Comparison of stable nitroxide, 3-substituted 2,2,5,5-tetramethylpyrrolidine-N-oxyls, with respect to protection from radiation, prevention of DNA damage, and distribution in mice

Abstract

We compared three 3-substituted 2,2,5,5-tetramethylpyrrolidine-N-oxyls (PROXYLs): carbamoyl-, methoxycarbonyl-, and hydroxymethyl-PROXYL (CM-, MC-, and HM-PROXYL, respectively) with respect to radioprotection, prevention of DNA damage, and in vivo distribution in mice. The PROXYLs provided protection to C3H mice against lethal X-irradiation (8 Gy) with the following order of magnitude, HM- > CM- ≈ MC-PROXYL. In contrast, radioprotection at the cellular level assessed by the colony formation of leukemia cell line L5178Y showed no difference among them. The degree of protection from X ray-induced oxidation of DNA bases measured by the formation of 8-hydroxydeoxyguanosine in salmon DNA and the cleavage of DNA measured by electrophoresis of plasmid pBR322 DNA did not differ among the PROXYLs. Redox potentials were also similar for each. However, the blood concentration of the PROXYLs injected ip into the mice showed different maximum concentrations (HM- > CM- ≈ MC-PROXYL), although all reached a maximum at around 5–10 min and gradually decreased thereafter. Their concentration in bone marrow showed a similar pattern, suggesting that the difference in in vivo radioprotection among the three PROXYLs is due to the difference in their distribution to bone marrow. In general, the radioprotection provided by stable nitroxides is affected not only by redox potential and reactivity in vitro but also by pharmacokinetics.

Introduction

Radiation-induced biological damage is thought to be initiated and propagated via free radical reactions [1], [2]. Therefore, antioxidants potentially provide protection from radiation. Among antioxidants, stable nitroxides are unique and of interest. They have been used as spin probes for ESR experiments for membrane biophysics [3], [4]. Recently, another application for in vivo ESR measurements as redox-sensitive probes has been reported [5], [6]. Interestingly, a metal-independent superoxide dismutase mimetic activity was found in nitroxides [7], [8], [9], [10]. Stable nitroxides protect mammalian cells and cardiomyocytes from oxidative stress [9] and an extensive study of the structure–activity relationship was performed by Krishna et al. [11].

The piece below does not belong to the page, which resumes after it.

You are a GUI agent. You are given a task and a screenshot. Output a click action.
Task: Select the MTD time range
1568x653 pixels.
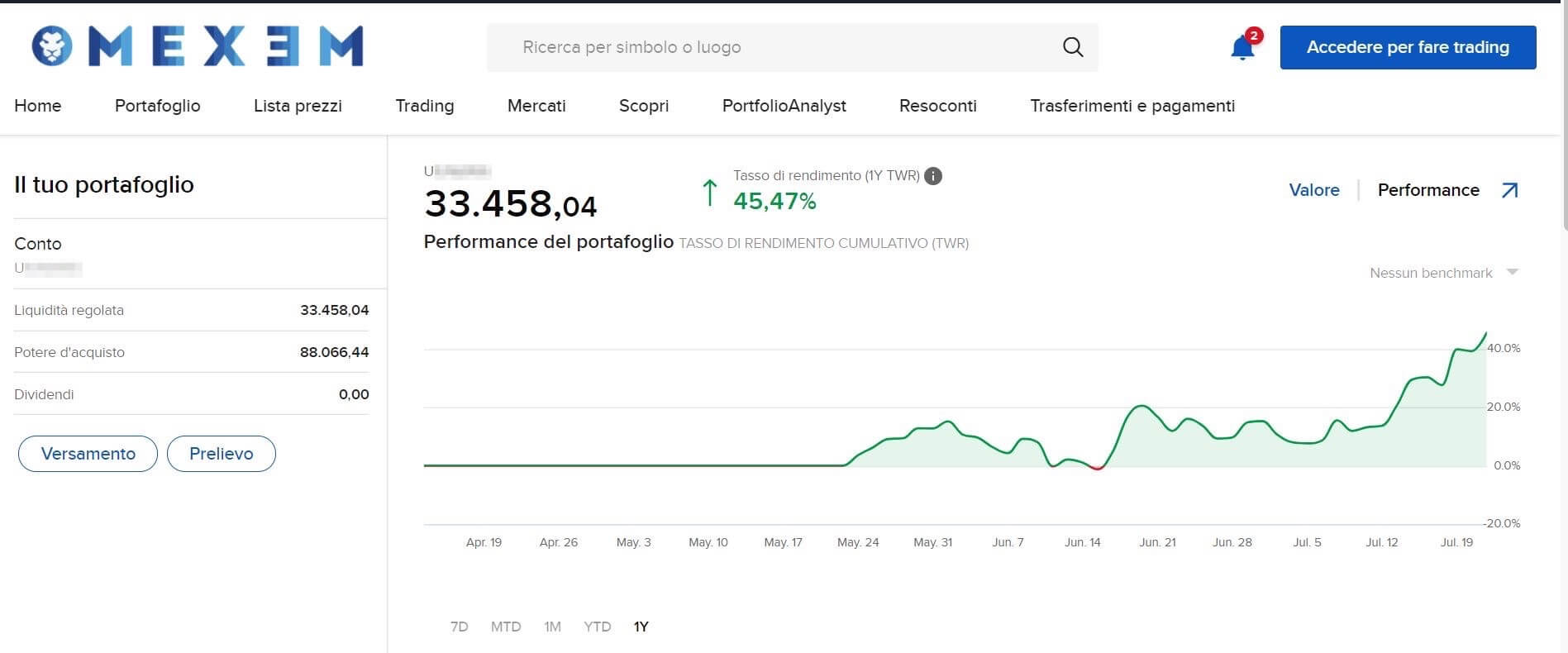[x=505, y=627]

Tempol (4-hydroxy-2,2,6,6-tetramethylpiperidine-N-oxyl), a water-soluble stable nitroxide, was shown to protect cultured mammalian cells exposed to ionizing irradiation [12], [13]. Further, it was shown to provide protection in vivo [14], [15] and was recently tested in a phase one trial [16]. A number of other water-soluble nitroxides also provided protection from radiation in vitro [17]. Among them, 3-carbamoyl-2,2,5,5-tetramethylpyrrolidine-N-oxyl (3-carbamoyl-PROXYL; CM-PROXYL) was reported to offer radioprotection similar in magnitude to Tempol and had little effect on blood pressure [17].

Methoxycarbonyl-PROXYL (MC-PROXYL) and hydroxymethyl-PROXYL (HM-PROXYL) are among the stable nitroxides and 3-substituted pyrrolidine analogs of CM-PROXYL. They have unique properties, being moderately lipophilic and able to permeate the blood–brain barrier [18], [19], [20], [21]. Previously, we have demonstrated the distribution of MC-PROXYL in mouse and rat brain using autoradiography and in vivo ESR [18], [21]. In the present study, we examined in vivo the protective activity of HM- and MC-PROXYL against whole-body X-ray irradiation of mice in comparison with CM-PROXYL, a similar but more hydrophilic stable nitroxide. In addition, cellular protection, protection against DNA damage caused by X-ray irradiation, and distribution to blood and bone marrow were compared to reveal the possible reason for the difference in magnitude of effect in vivo.